◆ **ASSIGNMENT**: Pictures don't belong in the copy; print all the records exactly.

### SUPPLIED RECORDS

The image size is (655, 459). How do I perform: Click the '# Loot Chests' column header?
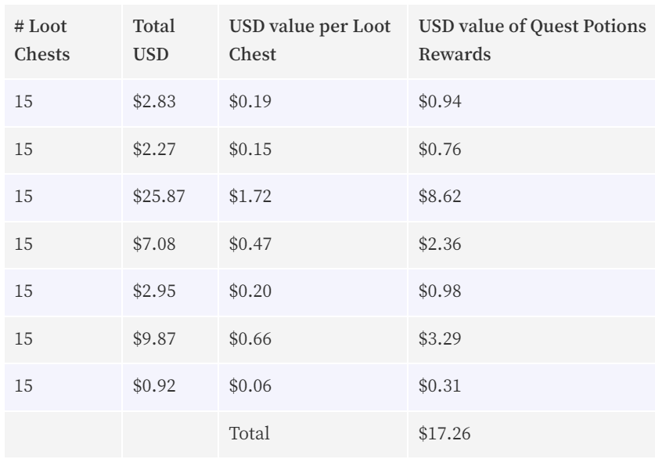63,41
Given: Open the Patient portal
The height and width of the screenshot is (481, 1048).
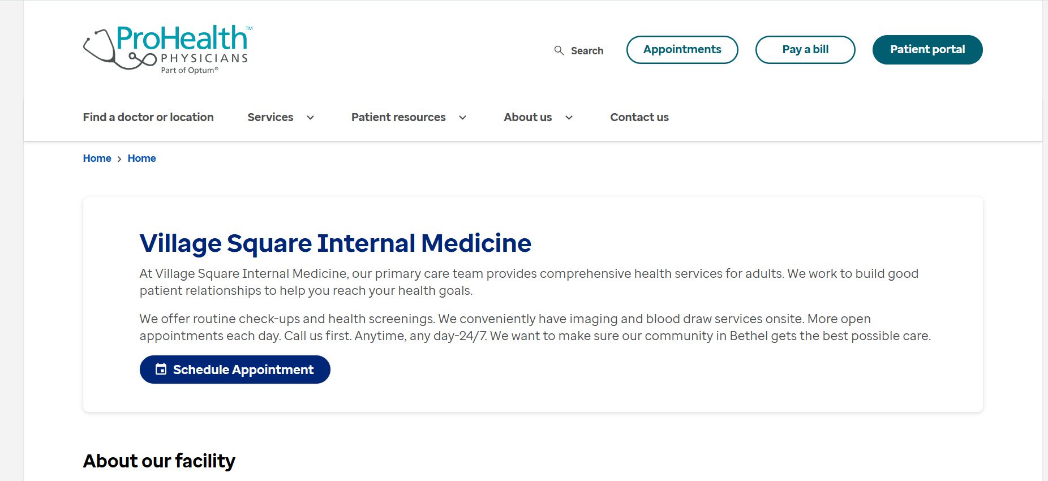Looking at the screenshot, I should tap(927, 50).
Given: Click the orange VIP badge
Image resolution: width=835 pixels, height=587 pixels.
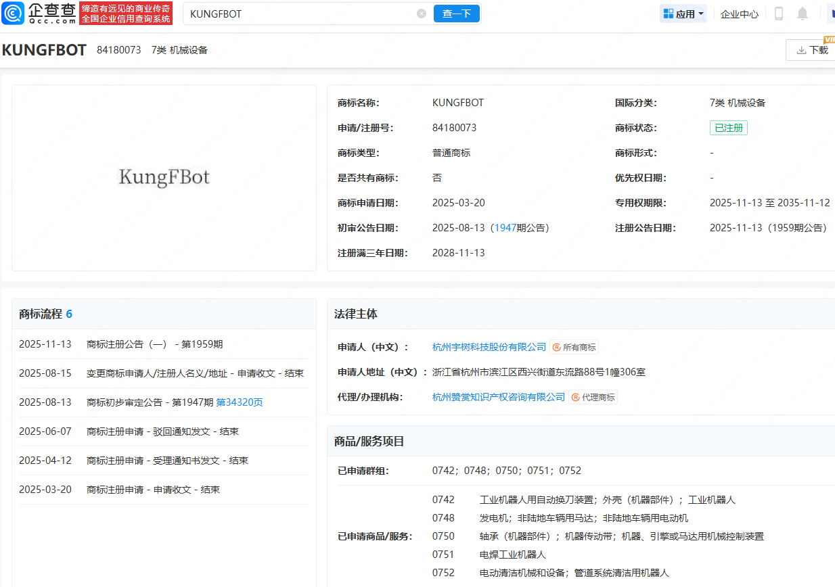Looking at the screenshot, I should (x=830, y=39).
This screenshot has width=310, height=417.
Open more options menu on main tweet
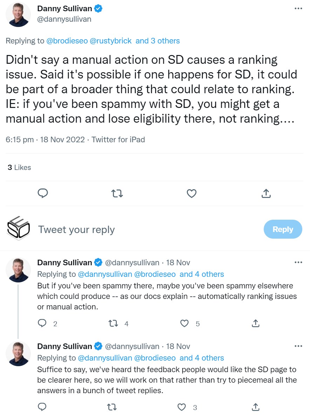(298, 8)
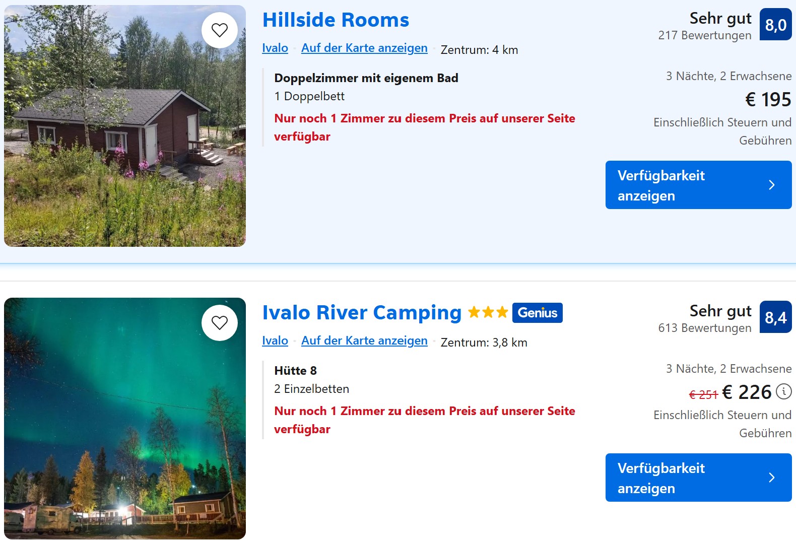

######

◆ **THE ANSWER**:
The image size is (655, 459). How do I perform: Click the '# Loot Chests' column header?
63,41
Given: Open the Patient portal
The height and width of the screenshot is (481, 1048).
Looking at the screenshot, I should tap(927, 50).
Given: Click the orange VIP badge
Image resolution: width=835 pixels, height=587 pixels.
Looking at the screenshot, I should (x=830, y=39).
This screenshot has width=310, height=417.
Open more options menu on main tweet
(298, 8)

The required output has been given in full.